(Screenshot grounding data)
___

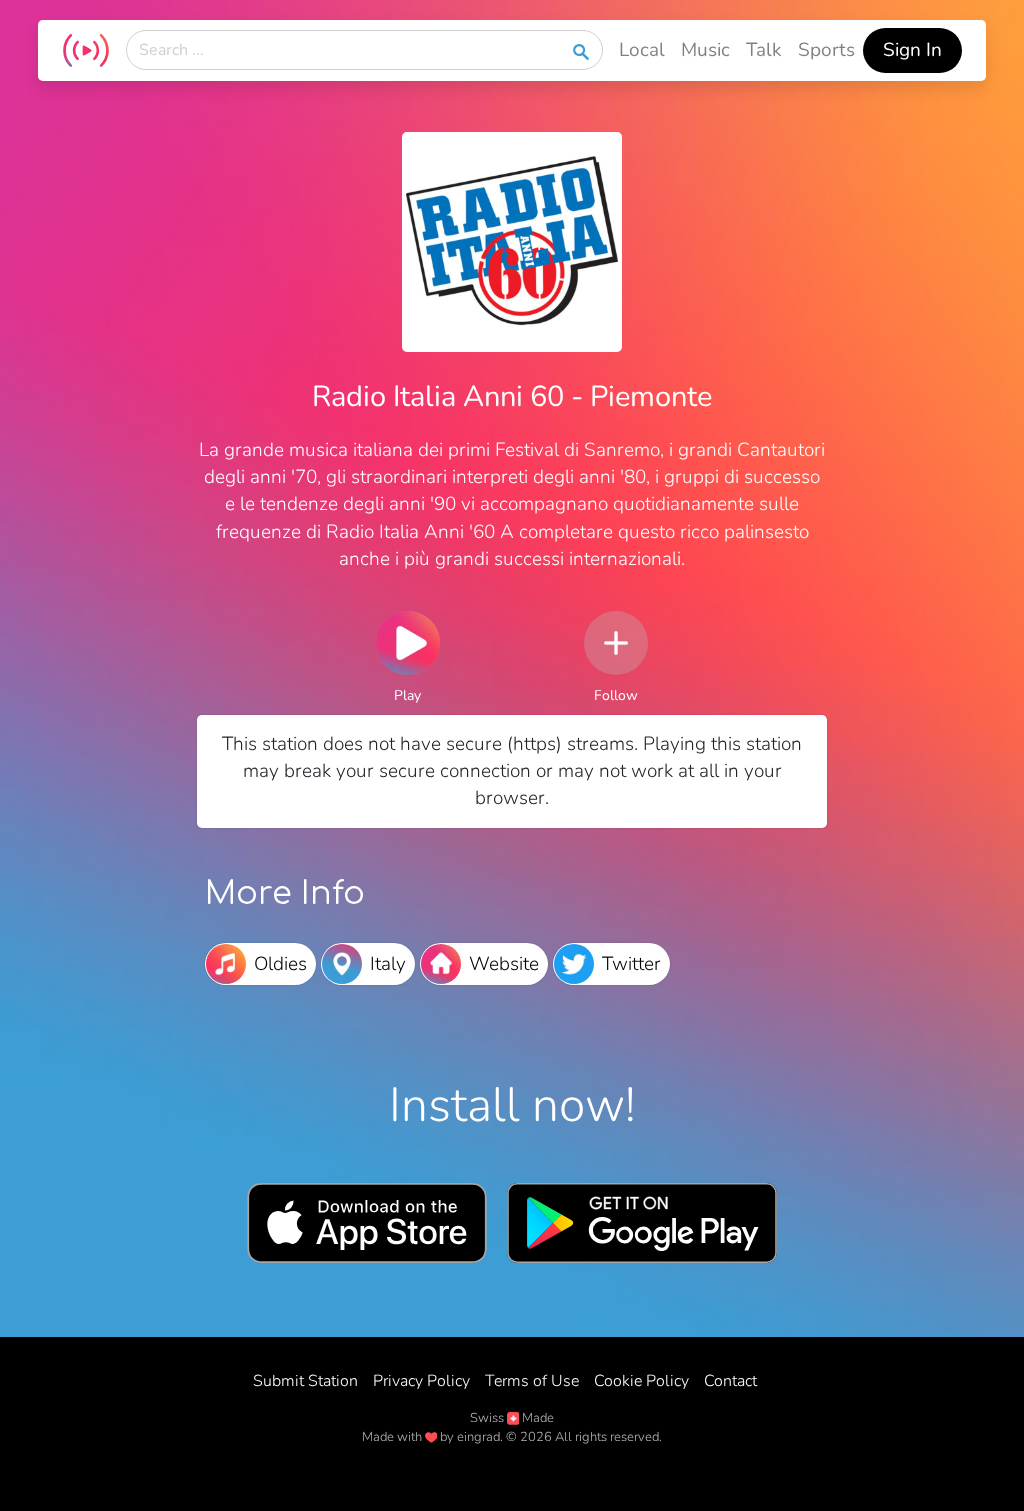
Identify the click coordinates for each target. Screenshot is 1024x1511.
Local (642, 50)
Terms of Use (532, 1381)
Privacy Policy (421, 1381)
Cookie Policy (641, 1381)
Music (705, 50)
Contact (730, 1381)
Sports (826, 50)
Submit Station (305, 1381)
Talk (764, 50)
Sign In (912, 50)
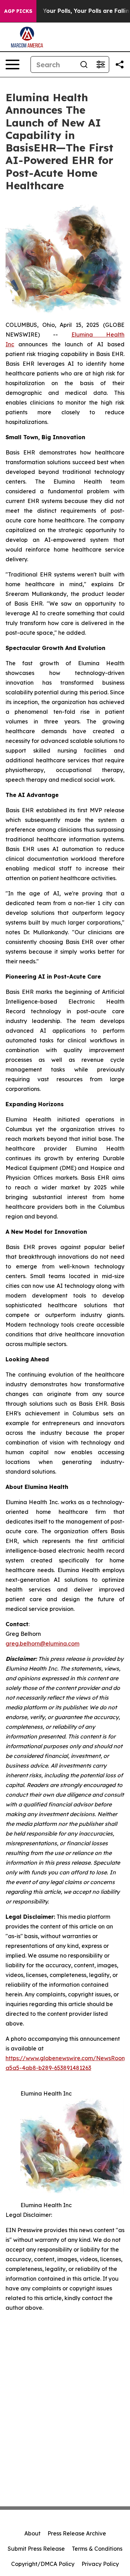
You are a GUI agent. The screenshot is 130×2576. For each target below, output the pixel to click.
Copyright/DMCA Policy (43, 2563)
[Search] (84, 64)
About (32, 2533)
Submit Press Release (36, 2548)
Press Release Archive (76, 2533)
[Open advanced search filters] (100, 64)
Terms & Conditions (97, 2548)
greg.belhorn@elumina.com (42, 1643)
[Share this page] (119, 64)
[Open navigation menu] (12, 64)
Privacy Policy (100, 2563)
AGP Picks (18, 11)
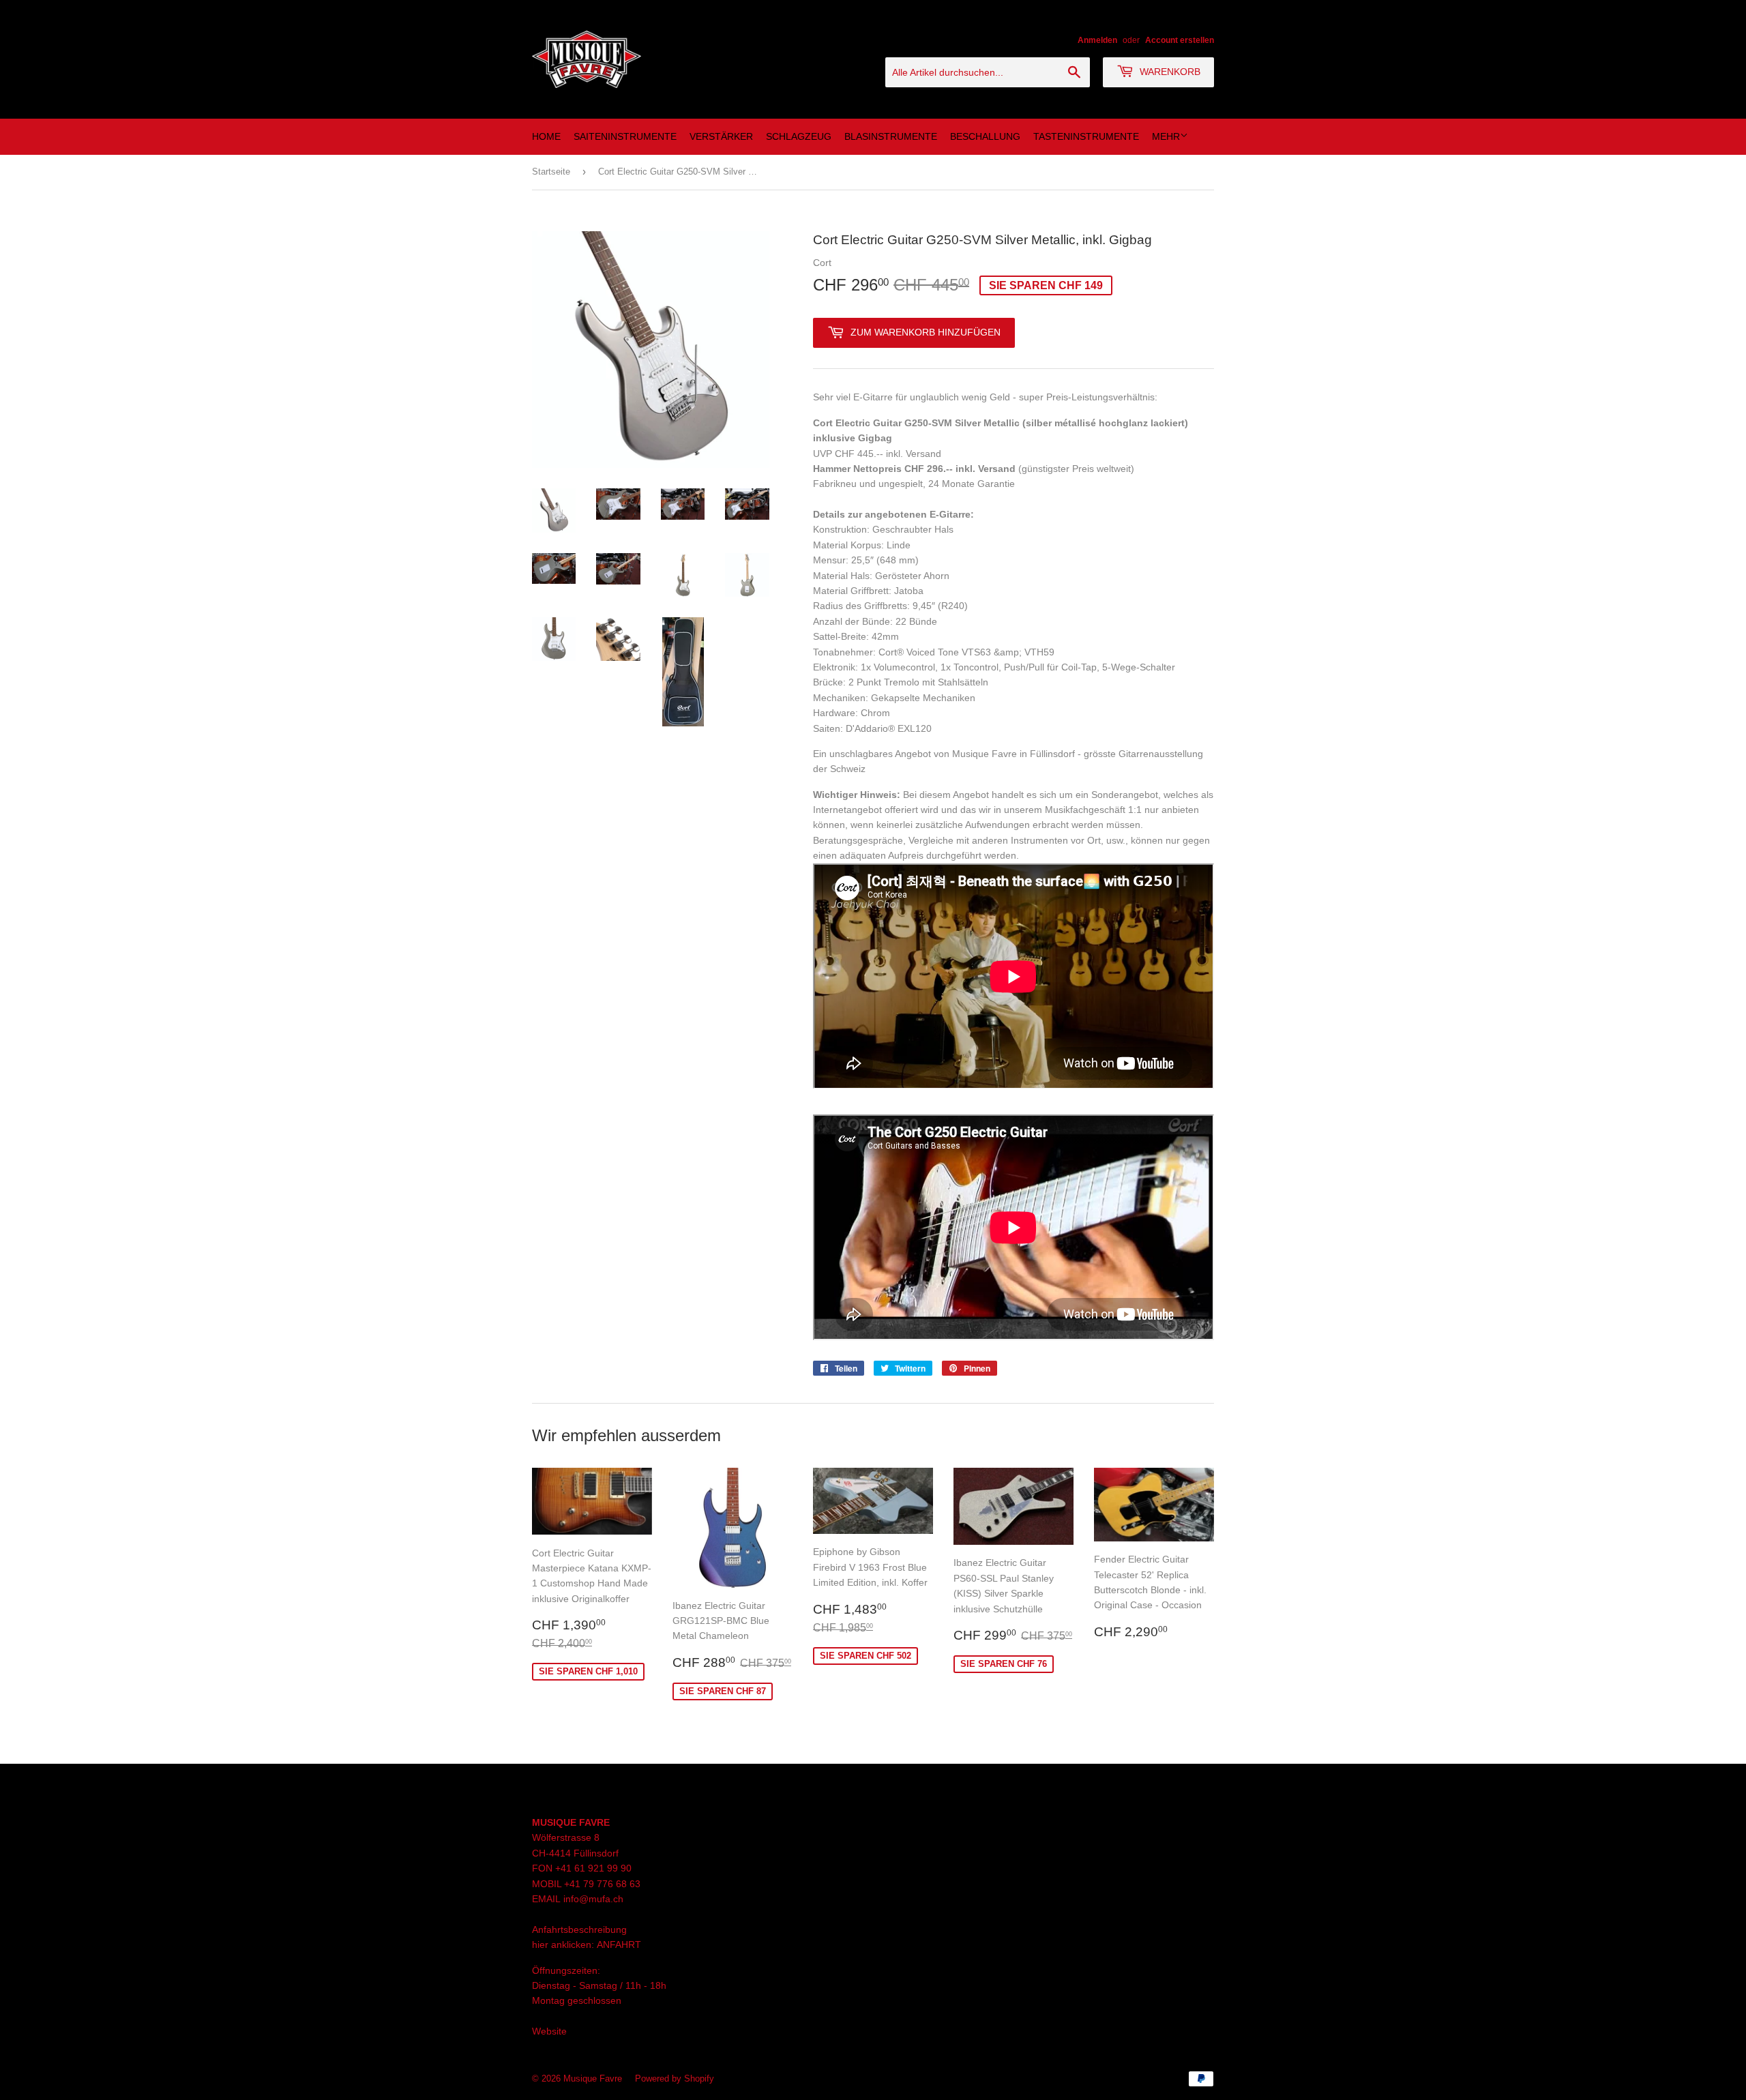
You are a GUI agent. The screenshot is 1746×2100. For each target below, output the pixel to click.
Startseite (551, 171)
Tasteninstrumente (1086, 136)
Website (549, 2031)
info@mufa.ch (593, 1898)
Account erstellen (1179, 40)
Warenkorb (1168, 71)
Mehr (1166, 136)
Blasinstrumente (890, 136)
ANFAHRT (619, 1944)
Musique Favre (592, 2078)
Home (546, 136)
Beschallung (985, 136)
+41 (573, 1883)
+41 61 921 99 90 (593, 1868)
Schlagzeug (798, 136)
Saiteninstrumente (625, 136)
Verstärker (721, 136)
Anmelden (1097, 40)
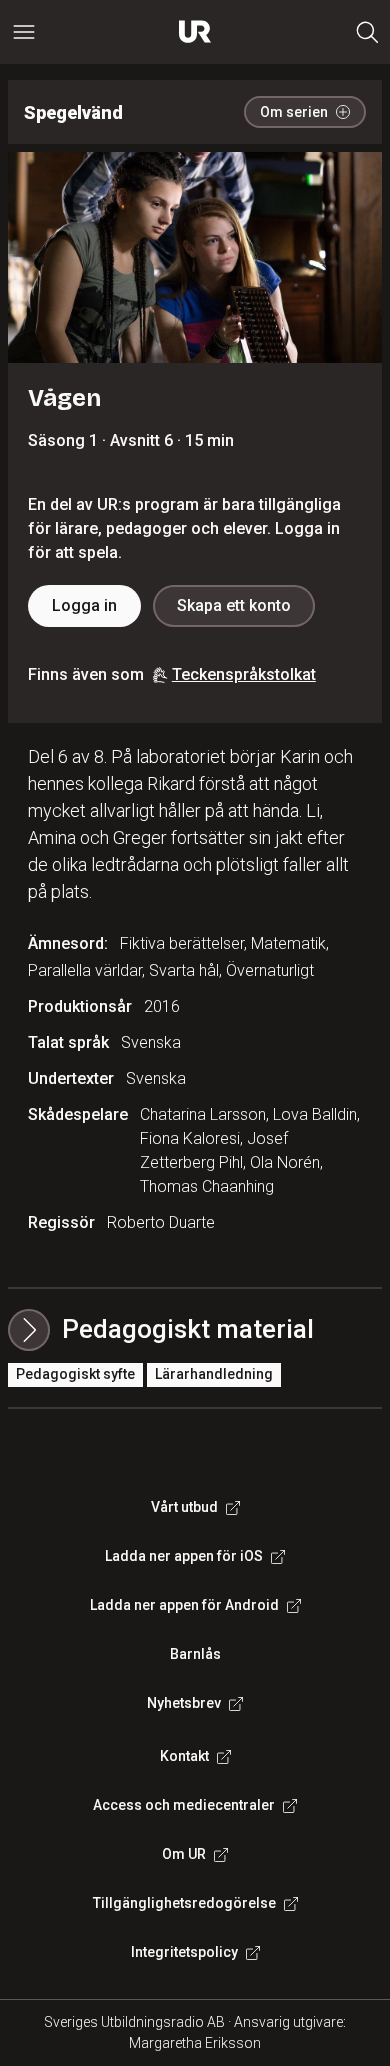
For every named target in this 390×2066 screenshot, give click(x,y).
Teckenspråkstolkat (244, 674)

___

BRIEF:
Reproduce the complete set of records verbatim and omit the pictures.

WRITTEN ANSWER:
Identify the click coordinates for each target. Screenshot is 1024x1511.
Local (642, 50)
Terms of Use (532, 1381)
Privacy Policy (421, 1381)
Cookie Policy (641, 1381)
Music (705, 50)
Contact (730, 1381)
Sports (826, 50)
Submit Station (305, 1381)
Talk (764, 50)
Sign In (912, 50)
You are a GUI agent. The screenshot is 130×2576. For each target below, output the pixel to click.
Copyright/DMCA Policy (43, 2563)
[Search] (84, 64)
About (32, 2533)
Submit Press Release (36, 2548)
Press Release Archive (76, 2533)
[Open advanced search filters] (100, 64)
Terms & Conditions (97, 2548)
greg.belhorn@elumina.com (42, 1643)
[Share this page] (119, 64)
[Open navigation menu] (12, 64)
Privacy Policy (100, 2563)
AGP Picks (18, 11)
You are a GUI agent. The screenshot is 1746×2100. For each target below, output the pixel to click.
Startseite (551, 171)
Tasteninstrumente (1086, 136)
Website (549, 2031)
info@mufa.ch (593, 1898)
Account erstellen (1179, 40)
Warenkorb (1168, 71)
Mehr (1166, 136)
Blasinstrumente (890, 136)
ANFAHRT (619, 1944)
Musique Favre (592, 2078)
Home (546, 136)
Beschallung (985, 136)
+41 (573, 1883)
+41 61 921 99 90 (593, 1868)
Schlagzeug (798, 136)
Saiteninstrumente (625, 136)
Verstärker (721, 136)
Anmelden (1097, 40)
For every named target in this 390×2066 screenshot, give click(x,y).
Teckenspråkstolkat (244, 674)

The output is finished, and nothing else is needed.